## Exercise aim
Render all of the data below as a numbered list without any blank lines. Leave the images out of your answer.

(Pointing data for screenshots)
----

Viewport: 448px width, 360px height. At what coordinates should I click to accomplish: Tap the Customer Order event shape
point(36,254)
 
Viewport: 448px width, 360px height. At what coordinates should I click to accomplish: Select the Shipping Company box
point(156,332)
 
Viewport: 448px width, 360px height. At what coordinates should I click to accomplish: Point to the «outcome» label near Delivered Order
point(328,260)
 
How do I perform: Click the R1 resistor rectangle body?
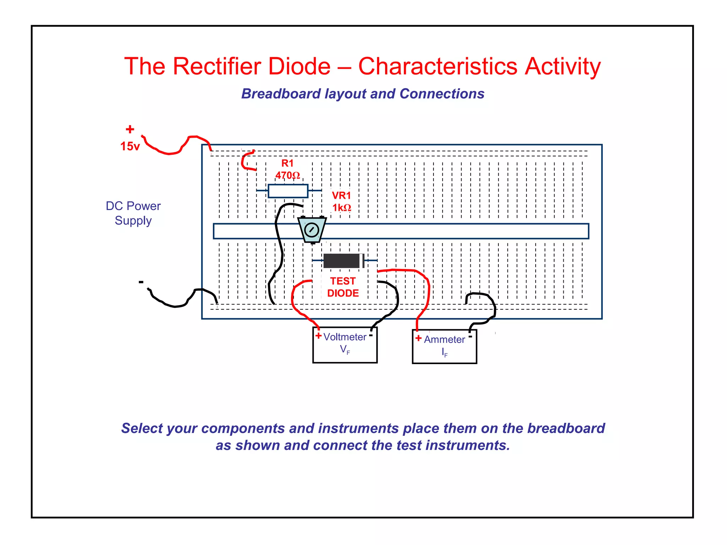(x=288, y=191)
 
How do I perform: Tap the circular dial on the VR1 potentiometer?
(x=312, y=230)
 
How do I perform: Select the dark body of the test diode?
(x=341, y=261)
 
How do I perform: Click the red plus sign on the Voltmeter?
(x=318, y=336)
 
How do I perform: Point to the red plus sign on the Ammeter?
(x=419, y=338)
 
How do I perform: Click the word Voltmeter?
(x=345, y=337)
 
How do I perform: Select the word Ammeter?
(x=444, y=340)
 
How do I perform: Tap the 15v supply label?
(x=130, y=146)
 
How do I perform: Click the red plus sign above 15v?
(x=130, y=129)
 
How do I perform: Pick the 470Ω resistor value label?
(x=288, y=175)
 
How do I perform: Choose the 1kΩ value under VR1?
(x=341, y=208)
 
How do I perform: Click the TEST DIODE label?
(x=343, y=287)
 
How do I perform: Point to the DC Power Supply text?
(x=133, y=213)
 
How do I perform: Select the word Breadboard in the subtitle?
(x=281, y=94)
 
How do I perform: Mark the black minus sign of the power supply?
(x=141, y=282)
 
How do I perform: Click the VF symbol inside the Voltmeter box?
(x=345, y=350)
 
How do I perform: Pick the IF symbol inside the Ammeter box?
(x=444, y=352)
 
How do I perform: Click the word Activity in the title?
(x=563, y=66)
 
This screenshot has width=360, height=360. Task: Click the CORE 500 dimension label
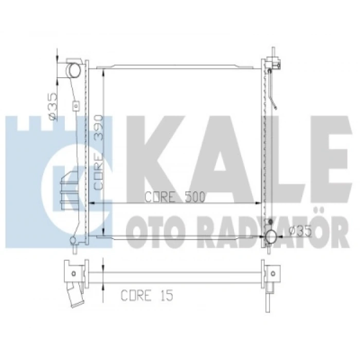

----

## Exercise response
1. Viewport: 448px width, 360px height. At what coordinates should I click to accomplish: Tap the Customer Order event shape
2. point(36,254)
3. Viewport: 448px width, 360px height. At what coordinates should I click to accomplish: Select the Shipping Company box
4. point(156,332)
5. Viewport: 448px width, 360px height. At what coordinates should I click to accomplish: Point to the «outcome» label near Delivered Order
6. point(328,260)
7. How do I perform: Click the R1 resistor rectangle body?
8. (x=288, y=191)
9. How do I perform: Tap the circular dial on the VR1 potentiometer?
10. (x=312, y=230)
11. How do I perform: Select the dark body of the test diode?
12. (x=341, y=261)
13. How do I perform: Click the red plus sign on the Voltmeter?
14. (x=318, y=336)
15. How do I perform: Point to the red plus sign on the Ammeter?
16. (x=419, y=338)
17. How do I perform: Click the word Voltmeter?
18. (x=345, y=337)
19. How do I perform: Select the word Ammeter?
20. (x=444, y=340)
21. How do I perform: Tap the 15v supply label?
22. (x=130, y=146)
23. How do I perform: Click the red plus sign above 15v?
24. (x=130, y=129)
25. How do I perform: Pick the 470Ω resistor value label?
26. (x=288, y=175)
27. How do I perform: Choose the 1kΩ value under VR1?
28. (x=341, y=208)
29. How do I perform: Click the TEST DIODE label?
30. (x=343, y=287)
31. How do I perform: Point to the DC Power Supply text?
32. (x=133, y=213)
33. How do I perform: Select the word Breadboard in the subtitle?
34. (x=281, y=94)
35. How do I perform: Mark the black minus sign of the power supply?
36. (x=141, y=282)
37. How do I perform: Click the VF symbol inside the Voltmeter box?
38. (x=345, y=350)
39. How do I perform: Pick the IF symbol inside the Ammeter box?
40. (x=444, y=352)
41. How do I perform: Click the word Activity in the title?
42. (x=563, y=66)
43. This screenshot has width=360, height=360. Task: Click the CORE 500 dimension label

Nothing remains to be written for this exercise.